As summer was coming to an end, politicians and their parties scrambled all over the country with their campaign posters, letters, shows and slogans in a bid to gather votes for the upcoming October local elections. This wasn’t just limited to the men in suits however, as citizens jumped in on the fun and took the opportunity to create their own share of tongue-in-cheek commentaries and satirical parodies to lighten the sometimes-stale mood. Then came the best political meme that we’ve seen in a long time: a reinterpretation of the far-right N-VA’s somewhat obscene campaign poster format exploded on our screens, making us howl in the office. A little digging showed that the mystery man displayed in this political riff – “Zwart De Bever” – is in fact Kevin Alabi aka Suave, owner of Labi Barbershop. An Antwerp-based neighbourhood barbershop complete with a street wear thrift store, boasting the cleanest fades in the area – and as it turns out, hysterical political humour. An absolutely fantastic marketing ploy – after all, all he was trying to do was communicate to his customers that he was no longer accepting student discounts. Simple and familiar yet going for the jugular, the artwork achieves everything, and more, a meme is meant to.
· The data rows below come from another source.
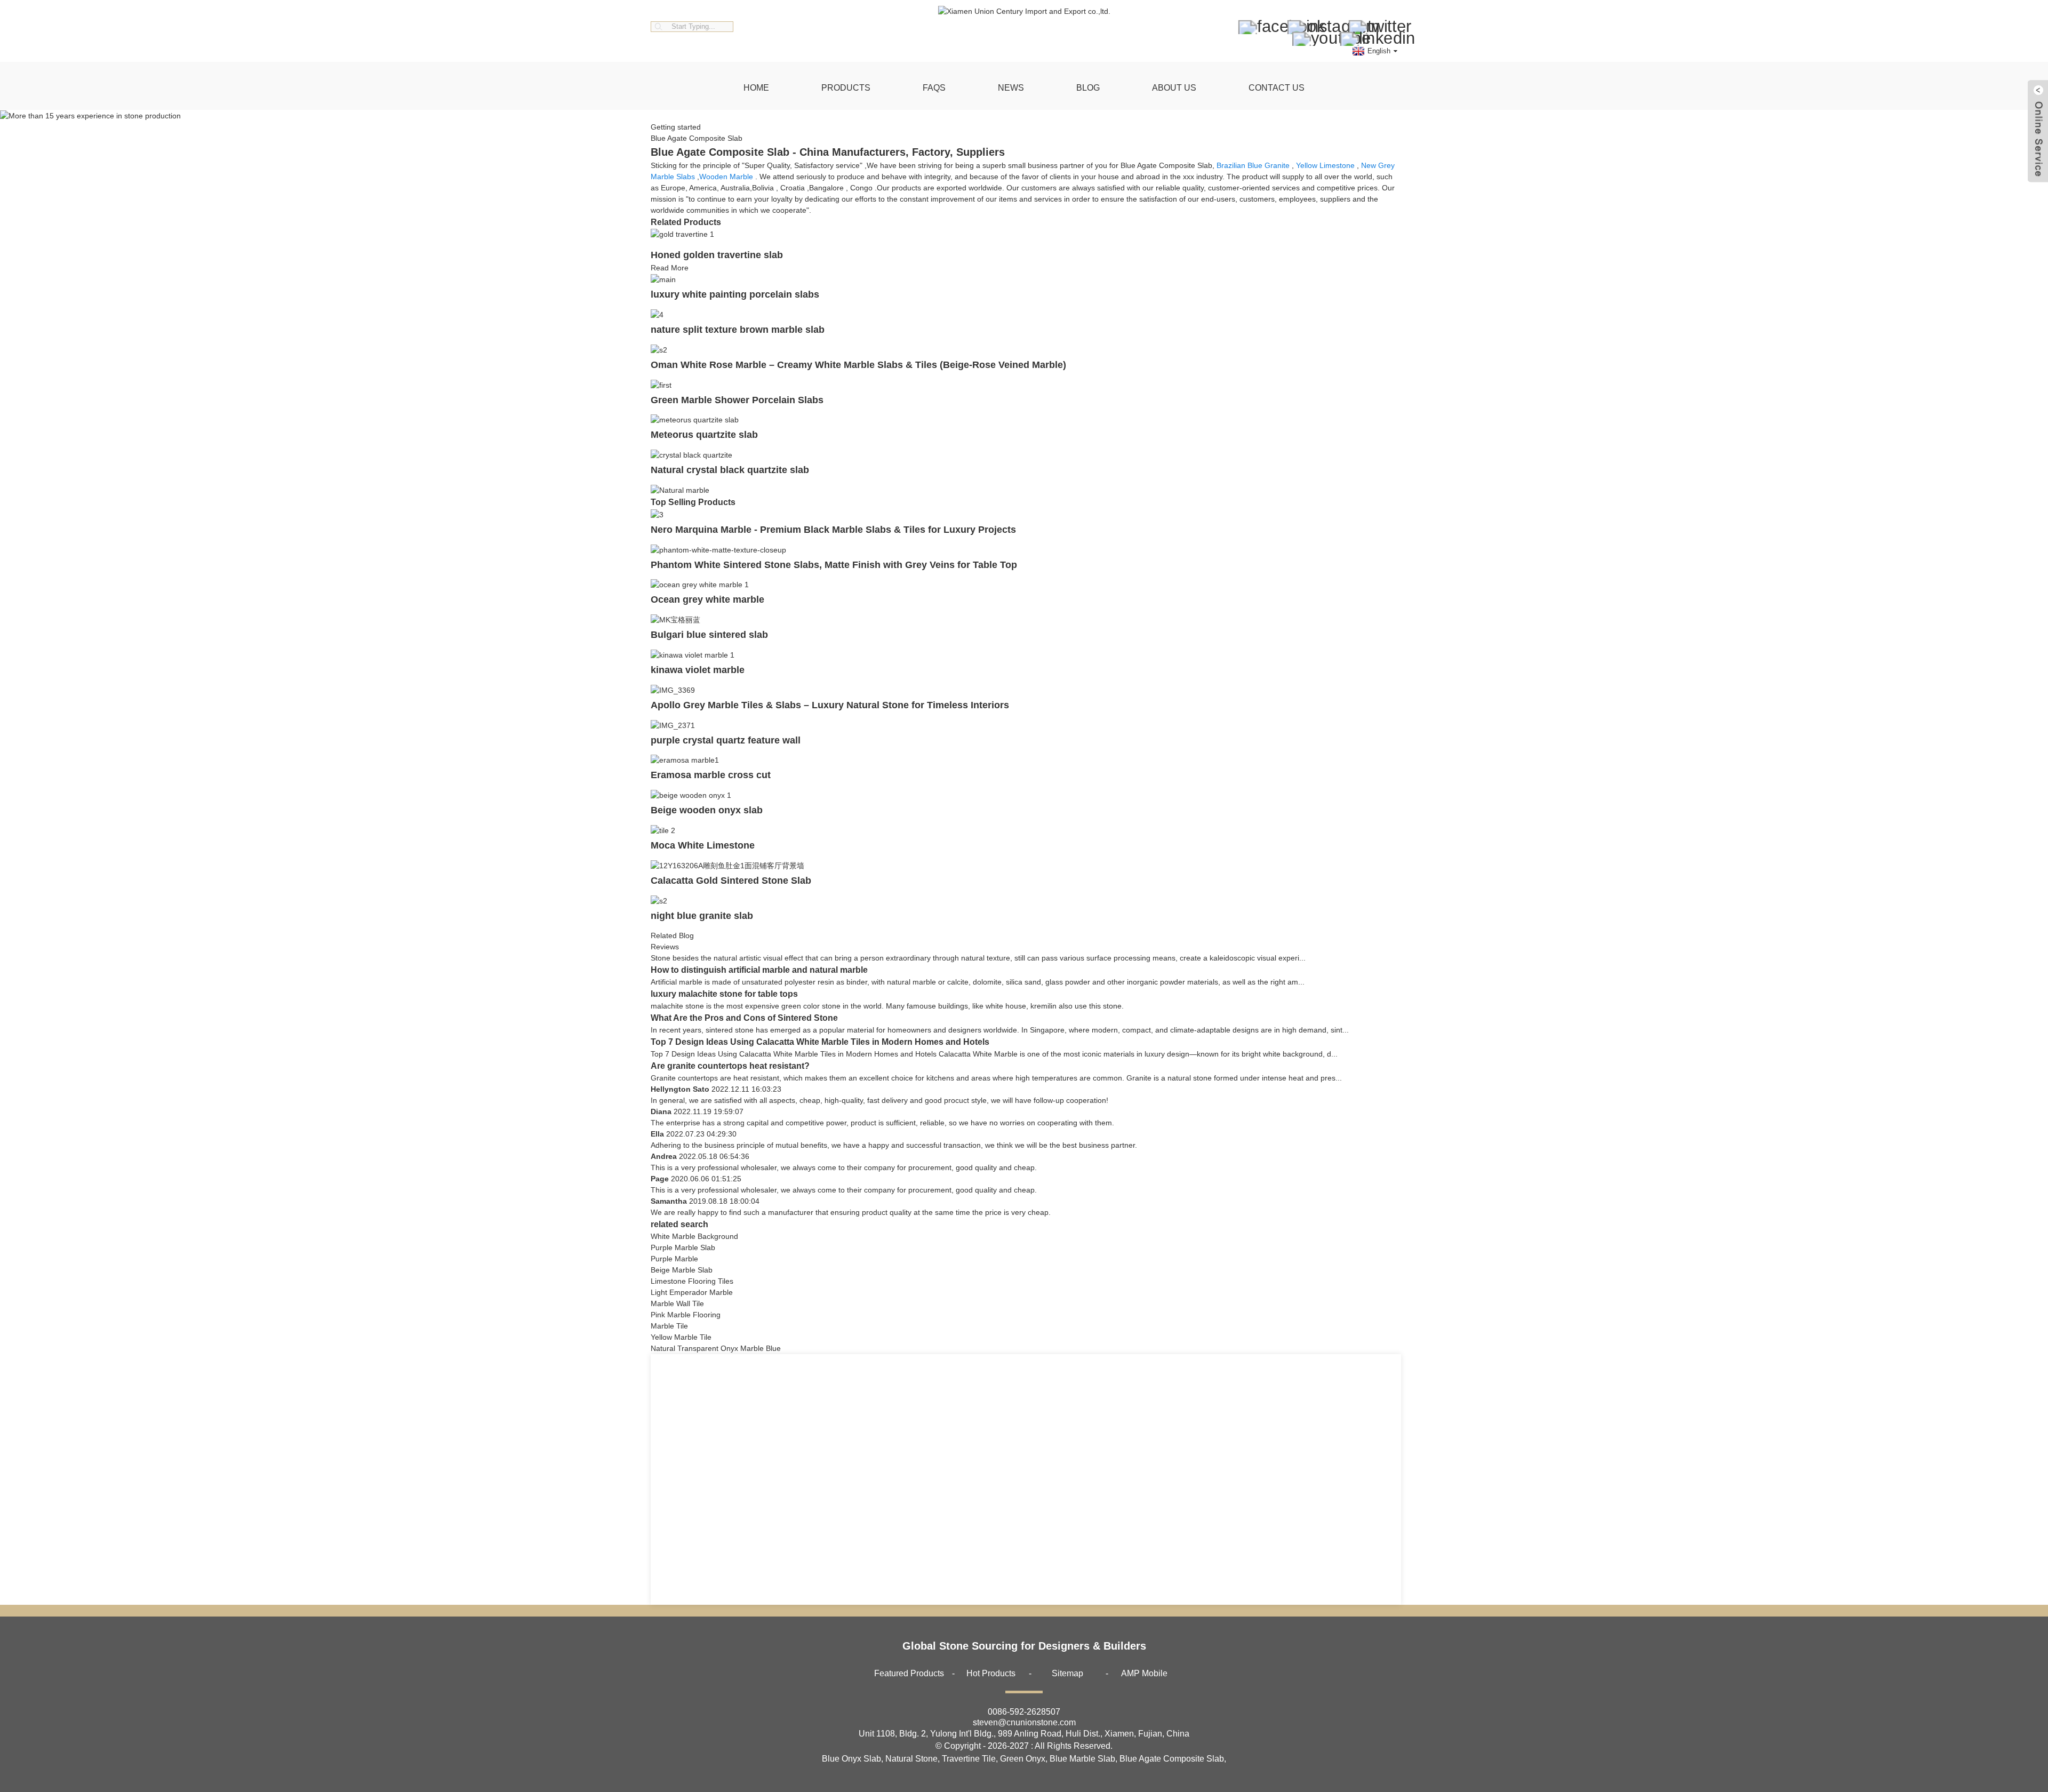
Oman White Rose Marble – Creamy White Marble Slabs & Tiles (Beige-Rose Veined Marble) (858, 364)
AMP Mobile (1144, 1673)
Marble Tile (669, 1326)
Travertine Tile (969, 1758)
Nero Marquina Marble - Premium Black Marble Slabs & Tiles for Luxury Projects (833, 529)
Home (756, 87)
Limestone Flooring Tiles (692, 1281)
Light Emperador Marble (692, 1292)
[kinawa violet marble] (692, 654)
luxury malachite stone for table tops (724, 993)
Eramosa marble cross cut (711, 775)
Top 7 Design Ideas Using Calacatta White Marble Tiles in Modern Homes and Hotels (820, 1041)
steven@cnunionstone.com (1024, 1722)
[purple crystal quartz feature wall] (673, 725)
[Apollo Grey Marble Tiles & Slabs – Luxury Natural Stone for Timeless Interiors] (673, 689)
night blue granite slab (702, 915)
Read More (670, 267)
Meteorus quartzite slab (704, 434)
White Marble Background (694, 1236)
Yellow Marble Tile (681, 1337)
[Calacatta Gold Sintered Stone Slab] (727, 865)
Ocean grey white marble (707, 599)
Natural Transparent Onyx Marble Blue (716, 1348)
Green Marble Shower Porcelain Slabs (737, 400)
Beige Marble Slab (682, 1270)
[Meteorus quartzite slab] (695, 419)
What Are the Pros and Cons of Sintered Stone (744, 1017)
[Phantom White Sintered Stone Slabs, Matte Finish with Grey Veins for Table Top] (718, 549)
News (1011, 87)
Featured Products (909, 1673)
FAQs (934, 87)
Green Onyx (1022, 1758)
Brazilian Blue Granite (1253, 165)
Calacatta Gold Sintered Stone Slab (731, 880)
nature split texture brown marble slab (738, 329)
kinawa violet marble (698, 670)
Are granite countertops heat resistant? (730, 1065)
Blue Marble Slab (1082, 1758)
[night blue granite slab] (659, 900)
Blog (1088, 87)
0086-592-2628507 (1024, 1711)
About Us (1174, 87)
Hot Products (990, 1673)
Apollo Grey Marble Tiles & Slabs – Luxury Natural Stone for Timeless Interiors (830, 705)
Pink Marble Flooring (686, 1314)
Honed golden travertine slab (717, 255)
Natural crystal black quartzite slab (730, 470)
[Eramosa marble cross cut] (685, 760)
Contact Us (1277, 87)
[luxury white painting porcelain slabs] (663, 279)
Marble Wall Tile (677, 1303)
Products (845, 87)
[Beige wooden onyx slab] (691, 794)
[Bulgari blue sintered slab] (675, 619)
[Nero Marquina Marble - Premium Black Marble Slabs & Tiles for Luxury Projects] (657, 514)
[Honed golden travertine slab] (682, 234)
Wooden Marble (726, 176)
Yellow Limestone (1325, 165)
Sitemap (1067, 1673)
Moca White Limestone (703, 845)
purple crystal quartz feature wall (726, 740)
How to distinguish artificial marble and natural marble (759, 969)
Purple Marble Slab (683, 1247)
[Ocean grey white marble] (700, 584)
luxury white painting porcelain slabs (735, 294)
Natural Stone (911, 1758)
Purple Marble (674, 1258)
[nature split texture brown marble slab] (657, 314)
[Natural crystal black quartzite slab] (691, 454)
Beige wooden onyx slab (707, 810)
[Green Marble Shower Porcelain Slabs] (661, 384)
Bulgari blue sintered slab (709, 634)
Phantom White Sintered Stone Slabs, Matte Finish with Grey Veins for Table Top (834, 564)
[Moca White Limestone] (663, 830)
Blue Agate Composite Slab (1171, 1758)
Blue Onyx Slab (851, 1758)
Hiele for a stellar Boiler Room debut

Boiler Room teamed up with Huawei this summer to present New Forms, a series of events across Europe which would showcase the continent’s new generation of synth-loving electronic producers. Dedicated to all things Artificial Intelligence, the event sees a true crossover between sound and visual art, while all being filmed on the sponsor’s new smartphone. So it’s no surprise then that the Paris edition brought over Hiele to share the line-up with Stellar OM Source, Eva Papamargariti, Oklou and Crystallmess. First name Roman (1991), the Antwerp native and co-founder of hard-hitting label Ekster shut it down with a spectacular live set – of which we got our own taste at our 10-year anniversary bash. Infectiously crunchy beats and tangy, sour acid synths using strictly drum machines and pedals, Hiele demonstrated a controlled precision throughout. Thanks to his flawless build-up during this hour-long performance, Hiele had everyone bouncing around the room, both on- and offscreen. Yet as ever with such a bold show, reviews were hugely polarised with critics abound, collecting live comments that only Boiler Room could ever attract. You can’t win everyone over – but he definitely impressed us.